Wednesday, February 21, 2018

Great idea

It is crypto overlaid on crypto: Republic miners work to match your order so that you can tell Ethereum miners to transfer your ether to your counterparty while she tells Bitcoin miners to transfer her Bitcoins to you. The distributed matching engine is separate from the two different distributed settlement ledgers.
Matt Levine talking about Republic Protocol.

Take the standard S&L pit as we know it, but skip 'mark to market' and give the pit boss a known protocol to search one structured queue for a match to a particular trade, then complete the order.
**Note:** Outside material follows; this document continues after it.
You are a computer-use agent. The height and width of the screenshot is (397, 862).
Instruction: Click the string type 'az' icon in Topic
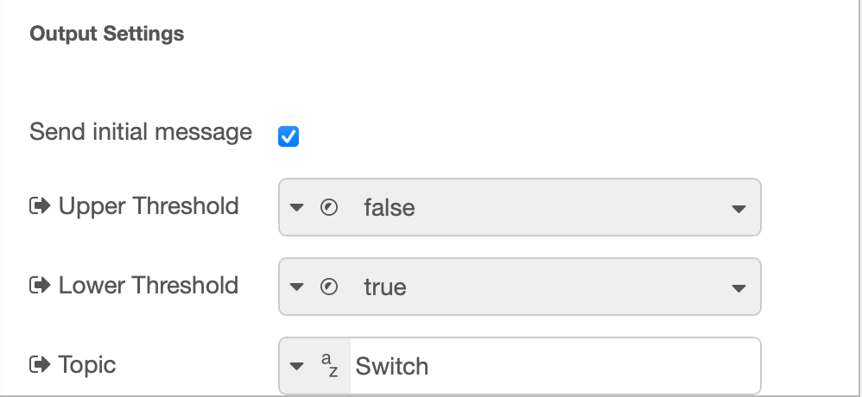coord(329,366)
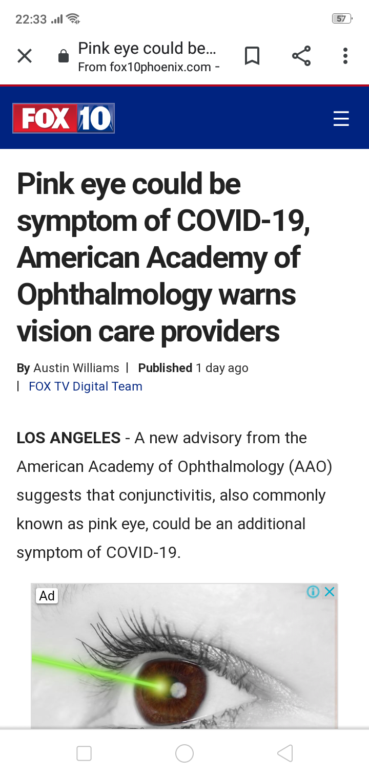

Good idea.  Think of the current standard S&L doing generator algebra as the Fast Fourier of trading. Then the Republic protocol is the individual integrator version. The result is that observations of the market and trade in the market happen simultaneously for the two traders, but they bear a bigger matching error and suffer more timeouts.

After the one trade finds the other, the two structured queues are left in a stable updated state, representing the fact that the last two traders had the most up to date match and thus leave the queues priced for optimal congestion.

Matching times will be longer, but we do not care because they are matching trades from a set of large values. I consider Republic Protocol a great company, welcome to the sandbox.

As part of  pipeline control

Dark pool is the spectre based pipeline control system, 100% dark pool and can support the global economy.  Pits, what we have been calling N-colored pricers are batch processors.  They have a different rule set than finite protocols. But both Republic and the batch processors have to queue up somewhere, they queue on the blockchain the batchers queue on the generator. In both cases we need a call out of pipeline control to a different security context, escrow routers don't queue up.

In my map, I have standard trading protocols running in the pipeline. A Republic Pricer is exactly like a call to a notary while a batch pricer is a call to the pit boss.